И тут произошёл беспримерный в истории класса скандал. Староста и краса седьмого «А», вместо того чтобы без запинки повторить особенности спряжения глаголов, все правила и все исключения из правил, молчала.
— Отвечайте же! — ласково подбадривала Анна Юльевна первую ученицу.
— Я не поняла, — призналась она.
— Как вы могли не понять? — в недоумении воскликнула Анна Юльевна. — Вы, Кесарева! Даже вы!
— Я не слышала. У нас неприятность, я думала…
Раздался гул одобрения. Никто не злорадствовал по поводу провала отличницы. Самый блестящий ответ Вали Кесаревой никогда не вызывал такого сочувствия, какое она заслужила сейчас, впервые не сумев ответить.
Анна Юльевна была вконец сбита с толку. Ничто постороннее не должно нарушать течение урока. Сегодня это постороннее ворвалось и смяло безупречно построенный план. Класс жил непонятной, закрытой от неё и ничуть её не занимающей жизнью.

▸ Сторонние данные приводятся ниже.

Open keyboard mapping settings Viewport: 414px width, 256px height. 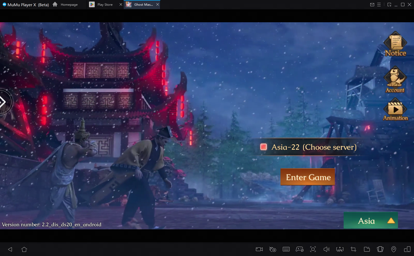(286, 249)
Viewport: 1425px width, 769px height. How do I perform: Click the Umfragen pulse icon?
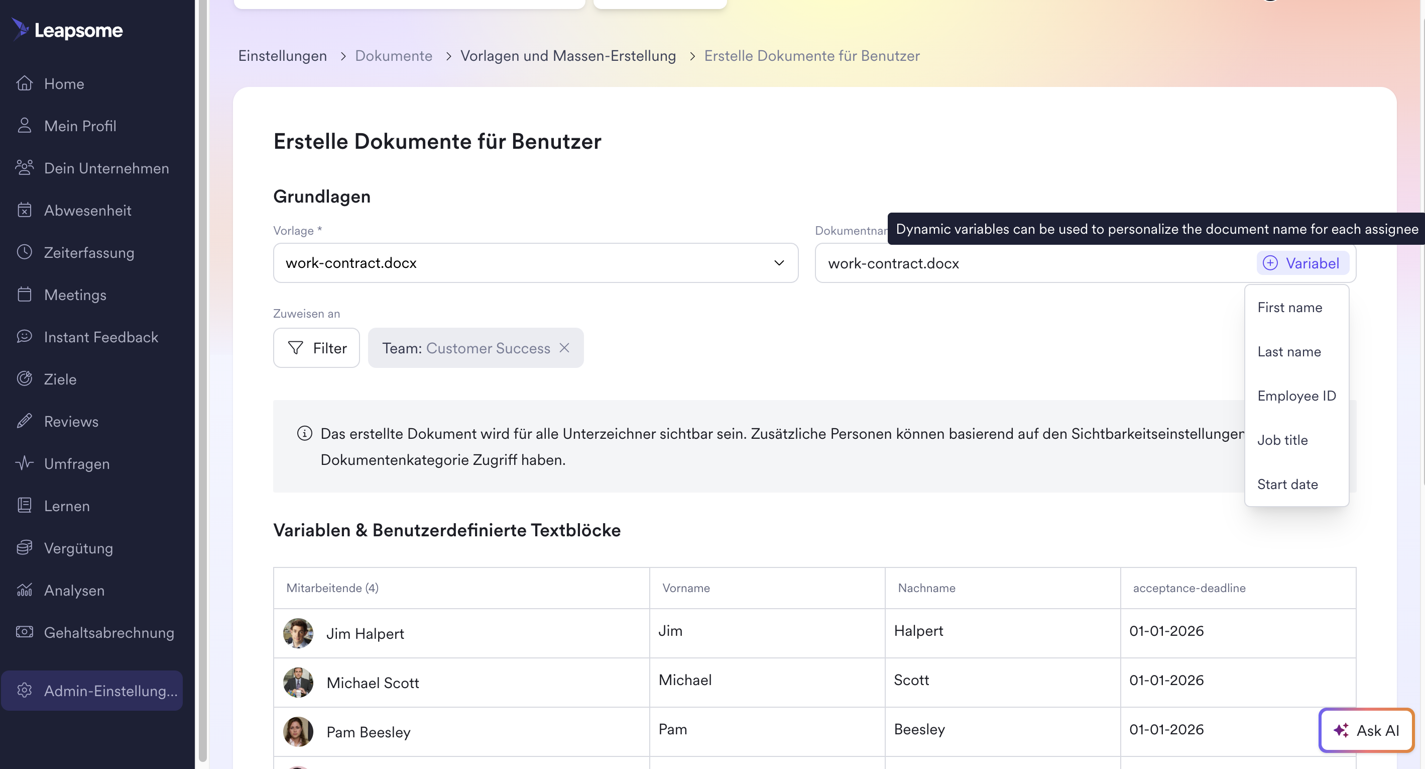click(24, 463)
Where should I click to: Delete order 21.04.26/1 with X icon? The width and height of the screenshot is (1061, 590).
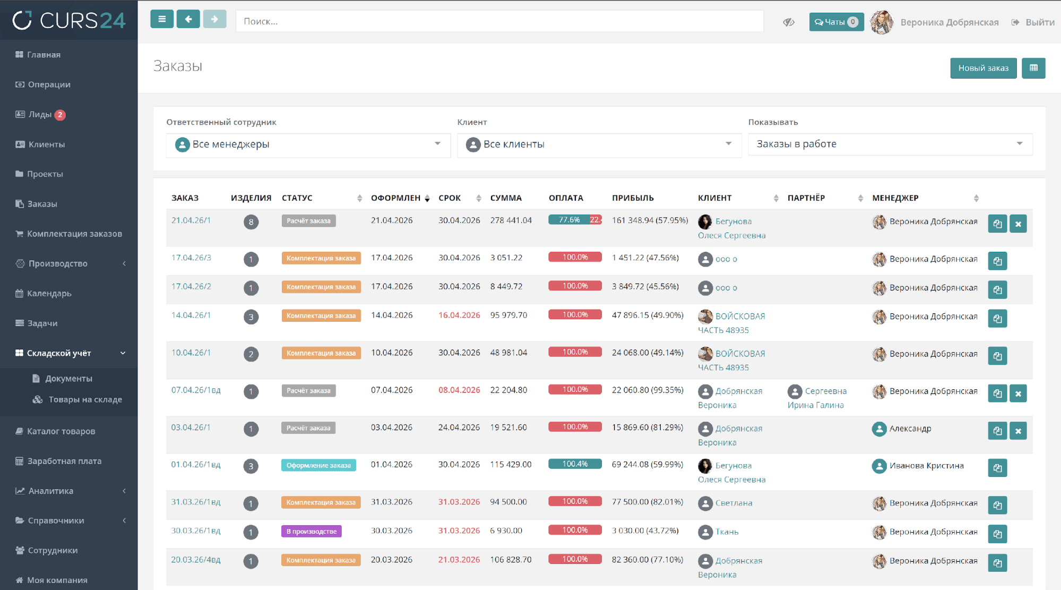click(x=1018, y=224)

«Если я буду вмешиваться во всё, что их волнует, — холодно подумала француженка, — у меня не хватит времени пройти программу».
И, желая быть беспристрастной, она поставила «украшению» класса тощую, сухопарую, как сама она, двойку.
Кесарева сидела на парте, окружённая подругами. Бледное лицо её покрылось багровыми пятнами, в зелёных глазах, обычно надменно уверенных, застыла растерянность. Кесарева не вполне ещё поняла, что с ней случилось. Все школьные годы она привыкла занимать первое место. Её репутация отличницы была безупречна. Она получала только пятёрки, всегда пятёрки, неизменно пятёрки! За это её возносили и славили. Она служила образцом и примером. Все существовали, учились обычно, а отдельно, особняком, выше всех была она — Кесарева.
И вдруг! Невероятно: Кесарева перестала быть особенной. Стала как все.
Она ожесточённо мяла и комкала оборку передника и молчала, молчала. Она потеряла под ногами почву. Девочки наперебой тараторили.
— Только условились мальчишек обогнать — и на тебе, удар в спину! Ужас! — горевала Лена Родионова. — Наш Борька и тот про Валю Кесареву знает. Куда уж теперь нам тягаться с ребятами!
— Чепуха! Молодец, Кесарева! — грохая кулаком о парту, в азарте кричала Наташа.
— Чем она молодец?
— Не до пятёрок, когда тебе этакие сатиры подносят! Куда там спряжения! Всё на свете в голове перепутается.